[DATA FOR THIS TASK Boundary: Start]

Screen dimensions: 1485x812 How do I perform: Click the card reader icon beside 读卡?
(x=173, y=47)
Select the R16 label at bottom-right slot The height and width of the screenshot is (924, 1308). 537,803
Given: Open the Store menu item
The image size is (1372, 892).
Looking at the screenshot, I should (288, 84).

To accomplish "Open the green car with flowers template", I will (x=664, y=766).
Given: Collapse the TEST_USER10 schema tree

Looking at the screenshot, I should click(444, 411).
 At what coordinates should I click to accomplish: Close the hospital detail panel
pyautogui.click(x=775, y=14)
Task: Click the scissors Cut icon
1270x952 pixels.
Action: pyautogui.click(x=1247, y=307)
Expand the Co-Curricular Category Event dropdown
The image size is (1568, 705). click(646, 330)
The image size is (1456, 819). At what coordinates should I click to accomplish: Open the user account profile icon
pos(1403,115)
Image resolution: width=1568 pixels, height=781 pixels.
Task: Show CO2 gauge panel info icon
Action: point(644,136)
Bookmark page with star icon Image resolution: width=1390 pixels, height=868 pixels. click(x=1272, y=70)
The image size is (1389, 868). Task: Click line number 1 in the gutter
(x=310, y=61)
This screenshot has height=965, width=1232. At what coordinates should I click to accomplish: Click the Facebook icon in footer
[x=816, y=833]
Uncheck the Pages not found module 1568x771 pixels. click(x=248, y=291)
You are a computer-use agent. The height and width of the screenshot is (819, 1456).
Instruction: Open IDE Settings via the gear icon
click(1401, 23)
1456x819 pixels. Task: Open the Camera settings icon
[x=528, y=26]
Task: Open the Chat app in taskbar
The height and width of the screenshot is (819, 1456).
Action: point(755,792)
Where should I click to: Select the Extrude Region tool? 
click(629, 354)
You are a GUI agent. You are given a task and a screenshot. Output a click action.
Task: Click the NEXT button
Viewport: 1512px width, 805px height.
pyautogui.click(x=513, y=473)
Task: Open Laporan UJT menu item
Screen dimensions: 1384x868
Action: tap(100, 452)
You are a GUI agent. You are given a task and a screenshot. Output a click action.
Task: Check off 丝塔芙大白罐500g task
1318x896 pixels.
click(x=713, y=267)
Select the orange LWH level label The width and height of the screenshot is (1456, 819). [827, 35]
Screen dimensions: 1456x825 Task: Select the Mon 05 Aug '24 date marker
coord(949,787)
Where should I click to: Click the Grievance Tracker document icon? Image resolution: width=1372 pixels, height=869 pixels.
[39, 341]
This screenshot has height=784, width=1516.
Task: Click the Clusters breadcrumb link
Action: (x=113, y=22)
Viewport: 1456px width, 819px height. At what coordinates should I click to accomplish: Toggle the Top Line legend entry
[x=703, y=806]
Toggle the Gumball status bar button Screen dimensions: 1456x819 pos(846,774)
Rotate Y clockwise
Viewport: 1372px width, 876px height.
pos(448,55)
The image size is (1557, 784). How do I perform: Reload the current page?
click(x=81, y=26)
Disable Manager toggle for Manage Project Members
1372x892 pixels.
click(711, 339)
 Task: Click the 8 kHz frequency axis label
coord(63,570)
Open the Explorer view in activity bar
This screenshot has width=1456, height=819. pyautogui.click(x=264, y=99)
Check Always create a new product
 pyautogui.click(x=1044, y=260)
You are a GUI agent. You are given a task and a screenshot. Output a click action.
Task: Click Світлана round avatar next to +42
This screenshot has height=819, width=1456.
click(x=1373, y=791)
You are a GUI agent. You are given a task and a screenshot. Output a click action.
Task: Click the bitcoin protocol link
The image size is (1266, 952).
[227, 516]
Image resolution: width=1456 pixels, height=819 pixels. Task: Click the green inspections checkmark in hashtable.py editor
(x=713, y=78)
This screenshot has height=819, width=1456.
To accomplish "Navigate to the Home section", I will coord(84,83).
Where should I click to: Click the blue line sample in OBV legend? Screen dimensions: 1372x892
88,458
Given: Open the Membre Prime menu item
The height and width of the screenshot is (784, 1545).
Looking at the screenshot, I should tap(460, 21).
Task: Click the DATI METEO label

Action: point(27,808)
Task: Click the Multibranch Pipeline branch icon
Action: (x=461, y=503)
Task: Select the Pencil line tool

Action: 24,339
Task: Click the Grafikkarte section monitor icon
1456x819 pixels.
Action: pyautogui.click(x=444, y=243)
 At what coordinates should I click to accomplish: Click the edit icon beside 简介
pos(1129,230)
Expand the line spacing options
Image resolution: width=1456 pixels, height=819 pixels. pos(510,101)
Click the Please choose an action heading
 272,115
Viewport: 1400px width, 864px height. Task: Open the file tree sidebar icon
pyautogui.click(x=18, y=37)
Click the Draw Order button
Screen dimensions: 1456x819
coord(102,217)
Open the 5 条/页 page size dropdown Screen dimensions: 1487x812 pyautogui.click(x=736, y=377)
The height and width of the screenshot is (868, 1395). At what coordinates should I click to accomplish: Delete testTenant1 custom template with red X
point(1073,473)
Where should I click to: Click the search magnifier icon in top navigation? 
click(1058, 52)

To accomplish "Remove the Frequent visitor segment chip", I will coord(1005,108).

[DATA FOR THIS TASK Boundary: End]

**TASK ITEM:**
In full and verbatim, repeat the records given above.

**ANSWER TO THIS EXERCISE:**
Screen dimensions: 1485x812 How do I perform: Click the card reader icon beside 读卡?
(x=173, y=47)
Select the R16 label at bottom-right slot The height and width of the screenshot is (924, 1308). 537,803
Given: Open the Store menu item
The image size is (1372, 892).
Looking at the screenshot, I should (288, 84).

To accomplish "Open the green car with flowers template", I will (x=664, y=766).
Given: Collapse the TEST_USER10 schema tree

Looking at the screenshot, I should click(444, 411).
 At what coordinates should I click to accomplish: Close the hospital detail panel
pyautogui.click(x=775, y=14)
Task: Click the scissors Cut icon
1270x952 pixels.
Action: pyautogui.click(x=1247, y=307)
Expand the Co-Curricular Category Event dropdown
The image size is (1568, 705). click(646, 330)
The image size is (1456, 819). At what coordinates should I click to accomplish: Open the user account profile icon
pos(1403,115)
Image resolution: width=1568 pixels, height=781 pixels.
Task: Show CO2 gauge panel info icon
Action: point(644,136)
Bookmark page with star icon Image resolution: width=1390 pixels, height=868 pixels. click(x=1272, y=70)
The image size is (1389, 868). Task: Click line number 1 in the gutter
(x=310, y=61)
This screenshot has height=965, width=1232. At what coordinates should I click to accomplish: Click the Facebook icon in footer
[x=816, y=833]
Uncheck the Pages not found module 1568x771 pixels. click(x=248, y=291)
You are a computer-use agent. The height and width of the screenshot is (819, 1456).
Instruction: Open IDE Settings via the gear icon
click(1401, 23)
1456x819 pixels. Task: Open the Camera settings icon
[x=528, y=26]
Task: Open the Chat app in taskbar
The height and width of the screenshot is (819, 1456).
Action: point(755,792)
Where should I click to: Select the Extrude Region tool? 
click(629, 354)
You are a GUI agent. You are given a task and a screenshot. Output a click action.
Task: Click the NEXT button
Viewport: 1512px width, 805px height.
pyautogui.click(x=513, y=473)
Task: Open Laporan UJT menu item
Screen dimensions: 1384x868
Action: tap(100, 452)
You are a GUI agent. You are given a task and a screenshot. Output a click action.
Task: Check off 丝塔芙大白罐500g task
1318x896 pixels.
click(x=713, y=267)
Select the orange LWH level label The width and height of the screenshot is (1456, 819). [827, 35]
Screen dimensions: 1456x825 Task: Select the Mon 05 Aug '24 date marker
coord(949,787)
Where should I click to: Click the Grievance Tracker document icon? Image resolution: width=1372 pixels, height=869 pixels.
[39, 341]
This screenshot has height=784, width=1516.
Task: Click the Clusters breadcrumb link
Action: (x=113, y=22)
Viewport: 1456px width, 819px height. At what coordinates should I click to accomplish: Toggle the Top Line legend entry
[x=703, y=806]
Toggle the Gumball status bar button Screen dimensions: 1456x819 pos(846,774)
Rotate Y clockwise
Viewport: 1372px width, 876px height.
pos(448,55)
The image size is (1557, 784). How do I perform: Reload the current page?
click(x=81, y=26)
Disable Manager toggle for Manage Project Members
1372x892 pixels.
click(711, 339)
 Task: Click the 8 kHz frequency axis label
coord(63,570)
Open the Explorer view in activity bar
This screenshot has width=1456, height=819. pyautogui.click(x=264, y=99)
Check Always create a new product
 pyautogui.click(x=1044, y=260)
You are a GUI agent. You are given a task and a screenshot. Output a click action.
Task: Click Світлана round avatar next to +42
This screenshot has height=819, width=1456.
click(x=1373, y=791)
You are a GUI agent. You are given a task and a screenshot. Output a click action.
Task: Click the bitcoin protocol link
The image size is (1266, 952).
[227, 516]
Image resolution: width=1456 pixels, height=819 pixels. Task: Click the green inspections checkmark in hashtable.py editor
(x=713, y=78)
This screenshot has height=819, width=1456.
To accomplish "Navigate to the Home section", I will coord(84,83).
Where should I click to: Click the blue line sample in OBV legend? Screen dimensions: 1372x892
88,458
Given: Open the Membre Prime menu item
The height and width of the screenshot is (784, 1545).
Looking at the screenshot, I should tap(460, 21).
Task: Click the DATI METEO label

Action: point(27,808)
Task: Click the Multibranch Pipeline branch icon
Action: (x=461, y=503)
Task: Select the Pencil line tool

Action: 24,339
Task: Click the Grafikkarte section monitor icon
1456x819 pixels.
Action: pyautogui.click(x=444, y=243)
 At what coordinates should I click to accomplish: Click the edit icon beside 简介
pos(1129,230)
Expand the line spacing options
Image resolution: width=1456 pixels, height=819 pixels. pos(510,101)
Click the Please choose an action heading
 272,115
Viewport: 1400px width, 864px height. Task: Open the file tree sidebar icon
pyautogui.click(x=18, y=37)
Click the Draw Order button
Screen dimensions: 1456x819
coord(102,217)
Open the 5 条/页 page size dropdown Screen dimensions: 1487x812 pyautogui.click(x=736, y=377)
The height and width of the screenshot is (868, 1395). At what coordinates should I click to accomplish: Delete testTenant1 custom template with red X
point(1073,473)
Where should I click to: Click the search magnifier icon in top navigation? 
click(1058, 52)

To accomplish "Remove the Frequent visitor segment chip", I will coord(1005,108).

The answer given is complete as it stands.